Baculovirus Display of Peptides and Proteins for Medical Applications

Abstract

Baculoviridae is a large family of arthropod-infective viruses. Recombinant baculoviruses have many applications, the best known is as a system for large scale protein production in combination with insect cell cultures. More recently recombinant baculoviruses have been utilized for the display of proteins of interest with applications in medicine. In the present review we analyze the different strategies for the display of proteins and peptides on the surface of recombinant baculoviruses and provide some examples of the different proteins displayed. We analyze briefly the commercially available systems for recombinant baculovirus production and display and discuss the future of this emerging and powerful technology.

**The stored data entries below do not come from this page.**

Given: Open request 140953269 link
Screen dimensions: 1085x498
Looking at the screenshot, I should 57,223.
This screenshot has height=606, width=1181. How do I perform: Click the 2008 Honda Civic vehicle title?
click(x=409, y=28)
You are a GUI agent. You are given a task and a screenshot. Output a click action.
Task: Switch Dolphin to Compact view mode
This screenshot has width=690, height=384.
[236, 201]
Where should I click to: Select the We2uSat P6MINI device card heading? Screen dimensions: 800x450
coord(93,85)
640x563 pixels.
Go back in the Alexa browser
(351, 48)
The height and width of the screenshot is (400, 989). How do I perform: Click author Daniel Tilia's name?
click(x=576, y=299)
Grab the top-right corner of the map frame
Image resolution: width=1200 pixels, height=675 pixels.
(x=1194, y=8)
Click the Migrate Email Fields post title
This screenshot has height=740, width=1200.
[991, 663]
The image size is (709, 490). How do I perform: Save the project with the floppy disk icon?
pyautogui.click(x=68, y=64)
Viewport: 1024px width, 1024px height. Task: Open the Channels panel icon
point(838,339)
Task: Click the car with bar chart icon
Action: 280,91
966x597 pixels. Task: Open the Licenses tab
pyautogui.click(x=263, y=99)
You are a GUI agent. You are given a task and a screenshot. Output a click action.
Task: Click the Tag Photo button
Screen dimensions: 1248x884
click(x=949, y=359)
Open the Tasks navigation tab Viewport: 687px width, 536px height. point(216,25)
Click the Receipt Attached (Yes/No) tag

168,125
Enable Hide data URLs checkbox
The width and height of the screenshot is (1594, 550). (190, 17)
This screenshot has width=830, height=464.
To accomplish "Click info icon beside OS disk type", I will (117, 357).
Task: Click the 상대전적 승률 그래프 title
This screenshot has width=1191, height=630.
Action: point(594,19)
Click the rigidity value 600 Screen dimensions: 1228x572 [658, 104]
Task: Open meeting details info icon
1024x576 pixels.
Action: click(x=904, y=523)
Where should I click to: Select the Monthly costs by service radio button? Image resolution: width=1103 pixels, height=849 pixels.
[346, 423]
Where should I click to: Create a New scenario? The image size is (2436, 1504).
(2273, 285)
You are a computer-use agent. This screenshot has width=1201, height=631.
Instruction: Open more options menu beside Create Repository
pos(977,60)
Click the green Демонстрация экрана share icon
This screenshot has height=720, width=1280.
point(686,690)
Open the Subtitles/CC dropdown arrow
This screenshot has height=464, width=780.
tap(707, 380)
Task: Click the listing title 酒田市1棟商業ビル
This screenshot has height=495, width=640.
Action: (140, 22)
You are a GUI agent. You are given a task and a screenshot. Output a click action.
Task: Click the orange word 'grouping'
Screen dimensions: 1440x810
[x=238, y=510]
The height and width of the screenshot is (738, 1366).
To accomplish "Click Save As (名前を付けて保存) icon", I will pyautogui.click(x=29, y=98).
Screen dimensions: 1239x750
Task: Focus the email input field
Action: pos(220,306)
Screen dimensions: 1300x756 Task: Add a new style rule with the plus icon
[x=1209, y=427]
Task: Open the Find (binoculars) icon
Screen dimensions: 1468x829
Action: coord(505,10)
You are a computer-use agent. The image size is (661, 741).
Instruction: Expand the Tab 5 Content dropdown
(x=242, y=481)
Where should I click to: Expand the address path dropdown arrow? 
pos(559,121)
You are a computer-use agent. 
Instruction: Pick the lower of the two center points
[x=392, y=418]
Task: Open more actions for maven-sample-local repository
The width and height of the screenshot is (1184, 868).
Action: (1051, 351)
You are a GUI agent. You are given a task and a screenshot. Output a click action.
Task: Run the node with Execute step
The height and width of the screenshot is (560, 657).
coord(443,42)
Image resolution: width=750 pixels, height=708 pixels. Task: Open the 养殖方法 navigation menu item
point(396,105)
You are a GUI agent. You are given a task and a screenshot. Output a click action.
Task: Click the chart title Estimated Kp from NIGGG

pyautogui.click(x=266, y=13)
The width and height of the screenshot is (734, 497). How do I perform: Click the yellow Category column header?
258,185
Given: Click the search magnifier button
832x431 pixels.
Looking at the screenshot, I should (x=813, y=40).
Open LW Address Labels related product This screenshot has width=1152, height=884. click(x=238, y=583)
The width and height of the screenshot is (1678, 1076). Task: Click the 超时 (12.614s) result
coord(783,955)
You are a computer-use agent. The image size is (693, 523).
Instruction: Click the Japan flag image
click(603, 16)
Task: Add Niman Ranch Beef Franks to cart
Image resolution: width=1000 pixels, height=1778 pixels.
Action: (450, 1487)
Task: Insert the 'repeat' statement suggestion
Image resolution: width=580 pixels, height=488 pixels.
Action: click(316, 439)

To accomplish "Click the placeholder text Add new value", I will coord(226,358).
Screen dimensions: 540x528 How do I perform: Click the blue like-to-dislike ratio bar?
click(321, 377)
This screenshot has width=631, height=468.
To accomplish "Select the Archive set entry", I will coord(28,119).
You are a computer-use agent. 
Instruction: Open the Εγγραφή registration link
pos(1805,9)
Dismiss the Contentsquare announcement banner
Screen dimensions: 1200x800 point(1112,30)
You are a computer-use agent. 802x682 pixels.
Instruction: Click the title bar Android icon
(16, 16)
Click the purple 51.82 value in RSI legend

Keywords: GP64; VP39; baculovirus display; vaccines.

Figure 1

Protein display strategies in the “Baculovirus display” system. (A) Envelope display of full-length proteins, domains, or peptides fused to the full length GP64 protein or fragments as the signal peptide (SP) and transmembrane domain (TM) (1). Baculoviruses in which GP64 has been deleted (ΔGP64) have been shown to be functional when GP64 is expressed as a recombinant protein fused to a gene of interest (GOI). (2 and 3) Other strategies consist in display proteins associated with transmembrane domains of non-baculovirus proteins, or those that have their own transmembrane domain. (B) Display of capsid proteins, fused to the amino or carboxyl terminus of the VP39 capsid protein.

Figure 2

Functional display of the nonapeptide bradykinini on the surface of recombinant baculoviruses. (A) cartoon displaying the constructs for the expression of a second copy of recombinant GP64 (Bac-GFP and Bac-Bk) under the polyhedrin promoter. (B) Sf9 insect cells expressing the human type 2 bradykinin (B2) receptor (produced with a recombinant baculovirus carrying the cDNA for human B2) were stimulated by the addition of commercially available bradykinin (Bk, Sigma). FURA-2 loaded cells responded to Bk with a rapid elevation in intracellular calcium (red line). (C) insect cells expressing B2 were exposed to the Bac-Bk virus displaying the nonapeptide bradykinin on its surface fused to GP64. Cells responded with a slower elevation in intracellular calcium (green line). Cells stimulated with the recombinant baculovirus expressing GFP fused to GP64 did not respond to the stimulation, indicating that the response to Bac-Bk was due to bradykinin (blue line). (D) bradykinin stimulation of cells expressing the human B2 receptor was completely blocked with the potent antagonist HOE-140 (red line). (E) similarly, the calcium response induced by Bac-Bk was blocked by the same antagonist (red line). All data presented are the mean +- standard deviation obtained from at least 10 independent measurements from 5 different infections. (F) typical dose-response curve to bradykinin in cells expressing the human B2 receptor. (G) a dose-response curve was also obtained using different dilutions of the Bac-Bk recombinant virus. Data points represent the mean +- standard deviation obtained from at least 10 independent measurements from 5 different infections. For these experiments recombinant baculoviruses were purified by ultracentrifugation.